__Information__.
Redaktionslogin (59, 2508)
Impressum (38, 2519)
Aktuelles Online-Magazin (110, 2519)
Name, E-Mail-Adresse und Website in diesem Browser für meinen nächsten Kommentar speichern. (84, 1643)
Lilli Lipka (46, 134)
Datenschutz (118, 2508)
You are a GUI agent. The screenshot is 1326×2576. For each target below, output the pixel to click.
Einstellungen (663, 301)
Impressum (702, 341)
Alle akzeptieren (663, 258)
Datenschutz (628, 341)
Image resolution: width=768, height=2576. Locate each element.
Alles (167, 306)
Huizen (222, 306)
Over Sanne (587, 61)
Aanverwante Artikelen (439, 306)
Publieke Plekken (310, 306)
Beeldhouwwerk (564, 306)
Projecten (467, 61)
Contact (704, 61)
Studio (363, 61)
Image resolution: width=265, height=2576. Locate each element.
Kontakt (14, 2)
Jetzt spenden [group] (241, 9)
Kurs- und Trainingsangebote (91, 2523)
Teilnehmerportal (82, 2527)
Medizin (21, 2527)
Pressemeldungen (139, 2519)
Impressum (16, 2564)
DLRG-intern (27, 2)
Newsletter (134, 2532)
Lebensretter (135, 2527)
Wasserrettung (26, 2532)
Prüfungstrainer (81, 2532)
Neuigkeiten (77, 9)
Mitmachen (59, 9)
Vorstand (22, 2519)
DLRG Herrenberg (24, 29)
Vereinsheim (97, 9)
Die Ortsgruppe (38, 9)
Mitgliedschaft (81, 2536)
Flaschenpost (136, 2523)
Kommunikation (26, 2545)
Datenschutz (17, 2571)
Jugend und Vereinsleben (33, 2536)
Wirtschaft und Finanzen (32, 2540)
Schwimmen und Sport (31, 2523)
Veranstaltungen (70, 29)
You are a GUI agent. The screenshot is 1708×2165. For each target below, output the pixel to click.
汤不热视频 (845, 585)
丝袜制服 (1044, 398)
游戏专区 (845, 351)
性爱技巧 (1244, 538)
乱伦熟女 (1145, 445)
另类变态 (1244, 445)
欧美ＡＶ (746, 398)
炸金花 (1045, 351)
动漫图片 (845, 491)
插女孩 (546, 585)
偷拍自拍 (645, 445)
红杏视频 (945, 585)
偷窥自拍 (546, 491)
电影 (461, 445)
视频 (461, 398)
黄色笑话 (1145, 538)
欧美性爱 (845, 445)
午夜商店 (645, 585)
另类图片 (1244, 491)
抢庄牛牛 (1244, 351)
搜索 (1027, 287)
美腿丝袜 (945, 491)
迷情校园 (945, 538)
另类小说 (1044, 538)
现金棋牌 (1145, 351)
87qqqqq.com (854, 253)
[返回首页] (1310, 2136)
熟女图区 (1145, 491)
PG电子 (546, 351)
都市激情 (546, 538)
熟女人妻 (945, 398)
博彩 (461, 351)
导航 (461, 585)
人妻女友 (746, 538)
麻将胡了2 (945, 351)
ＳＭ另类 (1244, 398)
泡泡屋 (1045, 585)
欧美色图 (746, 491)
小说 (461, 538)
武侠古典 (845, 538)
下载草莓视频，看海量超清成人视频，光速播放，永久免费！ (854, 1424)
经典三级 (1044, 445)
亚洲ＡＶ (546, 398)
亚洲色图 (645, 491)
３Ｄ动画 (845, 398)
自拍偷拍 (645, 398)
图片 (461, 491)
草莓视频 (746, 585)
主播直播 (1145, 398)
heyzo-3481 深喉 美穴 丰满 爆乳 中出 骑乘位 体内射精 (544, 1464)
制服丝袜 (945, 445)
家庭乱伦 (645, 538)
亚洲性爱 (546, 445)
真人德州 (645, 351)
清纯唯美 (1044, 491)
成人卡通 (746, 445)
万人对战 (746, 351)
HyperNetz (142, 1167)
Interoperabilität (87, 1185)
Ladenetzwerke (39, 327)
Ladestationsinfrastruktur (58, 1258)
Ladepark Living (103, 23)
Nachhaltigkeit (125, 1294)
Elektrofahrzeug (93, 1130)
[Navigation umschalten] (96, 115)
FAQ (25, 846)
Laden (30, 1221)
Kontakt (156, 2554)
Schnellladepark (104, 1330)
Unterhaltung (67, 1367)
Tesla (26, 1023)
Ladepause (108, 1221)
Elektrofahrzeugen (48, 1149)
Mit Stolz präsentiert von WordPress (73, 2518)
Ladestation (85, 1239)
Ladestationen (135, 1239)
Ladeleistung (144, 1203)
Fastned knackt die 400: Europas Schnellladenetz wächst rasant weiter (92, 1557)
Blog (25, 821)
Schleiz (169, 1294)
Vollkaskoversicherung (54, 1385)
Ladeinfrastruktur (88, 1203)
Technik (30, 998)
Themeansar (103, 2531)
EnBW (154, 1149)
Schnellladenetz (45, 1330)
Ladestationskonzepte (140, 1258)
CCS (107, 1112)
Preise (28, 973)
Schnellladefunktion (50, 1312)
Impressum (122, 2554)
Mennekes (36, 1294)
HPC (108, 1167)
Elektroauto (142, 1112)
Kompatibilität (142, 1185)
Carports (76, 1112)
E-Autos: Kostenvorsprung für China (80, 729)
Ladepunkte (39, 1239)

__What the task requires__.
Gather from the records above every line containing the string "agent".

__Answer to this exercise__.
You are a GUI agent. The screenshot is 1326×2576. For each target below, output the pixel to click.
You are a GUI agent. The screenshot is 1708×2165. For each target below, output the pixel to click.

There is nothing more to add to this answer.